Rwanda and Senegal have announced plans to construct COVID-19 vaccine manufacturing plants in partnership with BioNTech; Nigeria and Ghana have announced plans to develop their own vaccine production facilities; and Morocco, Egypt and Algeria have all signed agreements with COVID-19 vaccine producers.
Meanwhile, the African Union-sponsored Partnership for African Vaccine Manufacturing has brought together key stakeholders from across the continent to help streamline efforts.
But Cape Town has emerged as something of a continental hub of COVID vaccine production.
Just a few kilometres away from the NantSA site, in the Montague Gardens neighbourhood of the city, a team of local scientists working for Afrigen Biologics and Vaccines has adopted a different approach to creating a vaccine.
The company, which forms part of the WHO’s South Africa-based mRNA tech transfer hub, is attempting to reverse engineer the vaccine made by Moderna, which has repeatedly declined to share its process but has said it will not enforce infringements of its COVID-19 vaccine patents during the pandemic.
“I never thought for a second that I was taking on Big Pharma,” Petro Terblanche, Afrigen’s managing director, told Al Jazeera.
“My objective was to build capacity for lower-income countries … Unfortunately, Big Pharma has ended up on the other side. We’re still wishing that they’ll collaborate with us but it doesn’t look like that’s going to happen.”
Throughout the pandemic, pharmaceutical companies have come under intense pressure from governments, charities and the United Nations to share their vaccine technology, with the Biden administration joining calls for a waiver of intellectual property restrictions for COVID vaccines in May 2021.
Tom Frieden, the former director of the Centers for Disease Control and Prevention (CDC), went as far as to accuse the big COVID vaccine producers of “holding the world hostage”.
Yet the patent holders have proved largely resistant.
Had Moderna agreed to share its technology, says Terblanche, Afrigen may have been able to produce a vaccine ready for phase one clinical trials by the end of 2021.
Without that cooperation, the company is on track to reach that stage by the end of 2023. If it succeeds, it intends to distribute the technology to other lower-income countries.
“What’s important is that we build capacity and the capability to make vaccines, not only for COVID but for all the future needs of the continent,” Terblanche said.
“The goal is by 2040 for Africa to be producing 60 percent of the vaccines it requires.”
However, experts say that considerable obstacles remain. Problems with power and water supply have hampered Cape Town’s biotech industry in the past. Across much of the continent regulatory mechanisms are sorely inadequate.
Funding also remains a challenge, as does the lack of a unified, continent-wide African market. And a lack of skilled personnel has also posed problems.
“The big challenge that we’ve had is manpower,” Terblanche said.

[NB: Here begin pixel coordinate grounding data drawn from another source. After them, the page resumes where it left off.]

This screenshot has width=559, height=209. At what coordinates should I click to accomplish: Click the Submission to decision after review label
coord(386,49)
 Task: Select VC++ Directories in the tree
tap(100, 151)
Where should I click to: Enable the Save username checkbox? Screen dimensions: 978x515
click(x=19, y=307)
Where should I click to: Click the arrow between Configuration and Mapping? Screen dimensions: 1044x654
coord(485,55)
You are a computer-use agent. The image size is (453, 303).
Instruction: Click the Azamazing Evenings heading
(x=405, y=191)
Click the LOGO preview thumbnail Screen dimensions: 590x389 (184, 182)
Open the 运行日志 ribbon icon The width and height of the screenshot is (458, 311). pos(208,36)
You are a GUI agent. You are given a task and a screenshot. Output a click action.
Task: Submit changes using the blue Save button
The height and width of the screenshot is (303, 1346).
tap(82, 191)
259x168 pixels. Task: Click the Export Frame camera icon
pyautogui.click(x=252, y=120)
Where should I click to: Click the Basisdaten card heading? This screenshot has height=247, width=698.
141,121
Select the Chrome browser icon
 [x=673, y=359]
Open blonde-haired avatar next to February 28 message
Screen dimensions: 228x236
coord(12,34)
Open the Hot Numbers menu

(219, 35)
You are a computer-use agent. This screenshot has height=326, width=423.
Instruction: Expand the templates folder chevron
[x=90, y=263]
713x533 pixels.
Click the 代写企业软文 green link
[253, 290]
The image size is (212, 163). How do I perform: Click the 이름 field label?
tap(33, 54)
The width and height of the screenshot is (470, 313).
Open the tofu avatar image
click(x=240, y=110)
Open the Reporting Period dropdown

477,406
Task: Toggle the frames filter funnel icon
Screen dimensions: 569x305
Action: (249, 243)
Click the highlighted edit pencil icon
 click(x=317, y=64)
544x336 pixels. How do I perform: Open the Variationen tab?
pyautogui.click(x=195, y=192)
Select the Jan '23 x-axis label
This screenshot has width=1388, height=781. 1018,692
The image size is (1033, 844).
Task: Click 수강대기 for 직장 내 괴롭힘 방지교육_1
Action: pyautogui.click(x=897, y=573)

“[NantSA] are talking about 400 to 600 highly specialised jobs, but they’ve got to find those people. And I would advise them, do not underestimate the logistical challenges around construction and electricity supply and regulatory challenges that come with a project like this.”
Nevertheless, she welcomed the new development.
“It brings direct foreign investment but also it brings cutting edge technology transfer for production of very advanced medicines on the continent,” she said. “And of course, we’ll collaborate with them, because it’s important for the continent that these initiatives succeed.”
“It’s chicken and egg,” says Soon-Shiong, about securing a skilled workforce.
“If not given the opportunity to actually have the know-how, [if you don’t] actually train the workforce, you will then have a self-fulfilling prophecy of not having the people. So that’s the cycle we intend to break.”